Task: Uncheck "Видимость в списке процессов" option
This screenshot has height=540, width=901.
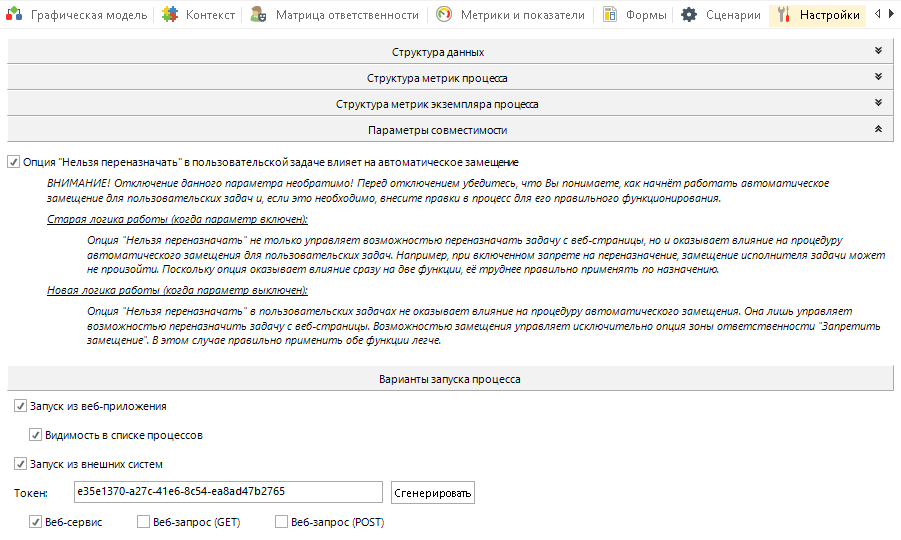Action: [x=37, y=436]
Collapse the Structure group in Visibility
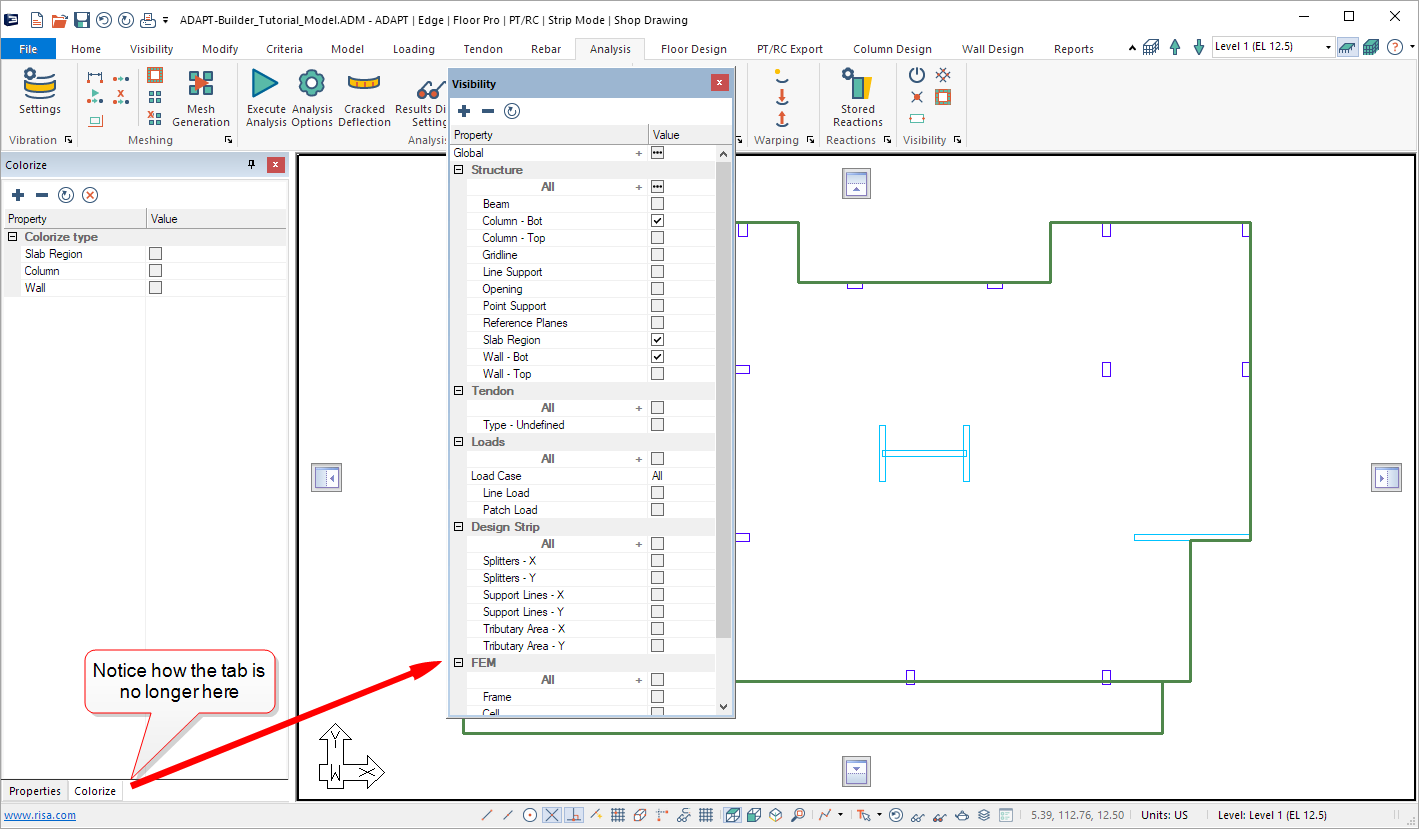 [x=459, y=170]
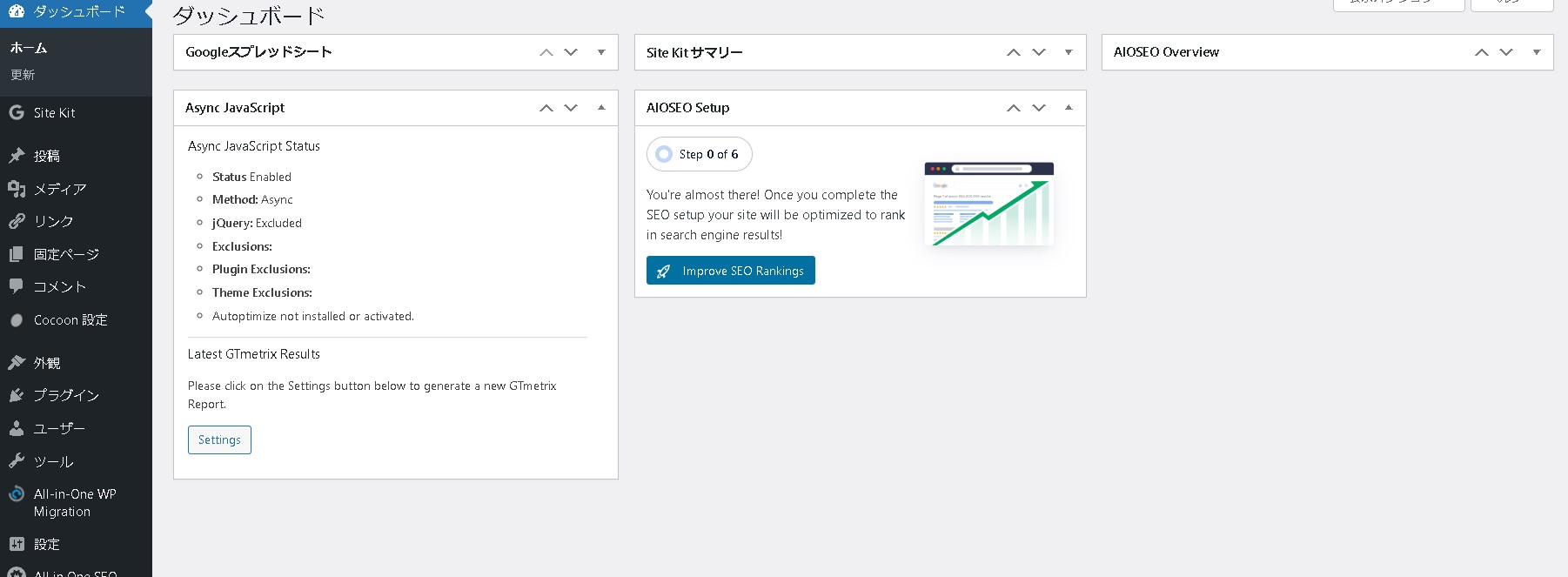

####################

Set out the lines of the material above as a numbered list, skipping any blank lines and leaving the pictures out.

→ The answer
1. Task: Uncheck "Видимость в списке процессов" option
2. This screenshot has height=540, width=901.
3. Action: [x=37, y=436]
4. Collapse the Structure group in Visibility
5.  [x=459, y=170]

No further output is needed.